Pétrifiée et devant l’angoisse de la mort et de la solitude, l’orpheline décide alors de se réfugier dans un cimetière où elle reste deux semaines. « C’est le seul endroit où je me sentais en sécurité. C’est là que je dormais et passais la journée. Personne ne connaissait ma destination », explique-t-elle.
Pour sa nourriture, elle précise que durant les deux semaines passées dans le cimetière, elle n’a rien mangé. «La seule chose à laquelle je pensais en ce moment-là, c’était comment sauver ma vie. Je ne savais même pas en moi, si j’avais faim. Je ne ressentais rien. J’avais seulement peur, peur de mourir, peur d’être maltraitée » ajoute-t-elle.
C’est finalement un jeudi, à 1heure du matin qu’elle décide de sortir de sa planque. Destination : le village de sa mère au premier pont, non loin du centre ville de la préfecture. Et là également, elle va être dénoncée par ceux qui l’ont aperçue et pourchassée à nouveau par les contrôleurs. « Le matin, les agents communautaires avec les forces de l’ordre ont débarqué chez nous. Dès que je l’ai su, je suis allée me réfugier immédiatement dans la plantation de ma maman ». Elle va y rester un mois avec le soutien, cette fois, d’une de ses tantes qui lui apportait à manger et du réconfort.
L’histoire de Fatoumata Lamine Fofana se propage dans la préfecture comme une traînée de poussière. C’est, finalement, à la faveur d’un meeting qu’un haut cadre de la préfecture a demandé qu’elle soit recherchée et qu’elle rentre chez elle. « De retour à la maison, ajoute-t-elle, j’ai fait plus de trois mois, personne ne me saluait ni me parlait de peur de contracter l’épidémie. Les agents en charge de la lutte contre Ebola continuaient toujours de me traquer. Dès qu’il y a un cas seulement, le premier endroit qu’ils vérifient, c’est chez moi, mais Dieu n’a pas voulu que je meure ».
Cela fait maintenant deux ans et six mois, Fatoumata Lamine Fofana, se prend, elle-même, en charge. « Personne, dit-elle avec un brin de regret, ne m’aide ou ne s’occupe de moi. Quand je quitte l’école, je fais le petit commerce pour pouvoir subvenir à mes besoins ».
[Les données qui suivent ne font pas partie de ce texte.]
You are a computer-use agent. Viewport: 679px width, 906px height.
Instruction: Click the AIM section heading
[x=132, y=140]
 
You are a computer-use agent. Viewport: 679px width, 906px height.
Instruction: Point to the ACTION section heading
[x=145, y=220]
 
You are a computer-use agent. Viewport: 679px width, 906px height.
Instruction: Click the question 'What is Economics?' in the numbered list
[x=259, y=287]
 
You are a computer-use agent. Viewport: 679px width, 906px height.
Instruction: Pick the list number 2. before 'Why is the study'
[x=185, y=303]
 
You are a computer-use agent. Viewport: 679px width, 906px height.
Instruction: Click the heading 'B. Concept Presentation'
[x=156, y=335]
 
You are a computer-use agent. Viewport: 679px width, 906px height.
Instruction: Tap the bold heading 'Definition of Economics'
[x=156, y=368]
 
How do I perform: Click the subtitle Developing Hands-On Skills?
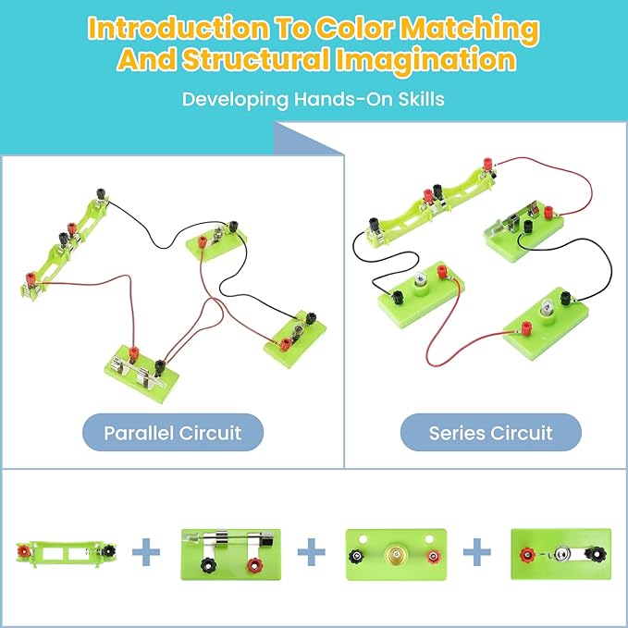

Malgré ce manque de moyens et le regard inconvenant que la société pose toujours sur elle, Fatoumata tient à construire son avenir. Elle fait aujourd’hui la 12eme année dans une école de la place. Elève brillante et sage en classe, comme le reconnaît, Mamadouba Bangoura, un de ses amis proches, sa seule crainte reste désormais de ne pas pouvoir poursuivre les études. Car chercher sa vie d’un côté et étudier de l’autre s’avère difficile pour la fille âgée aujourd’hui de 22 ans. « Surtout quand je me rappelle que je ne suis pas habituée à cette vie de misère, » conclut-elle, entre deux sanglots.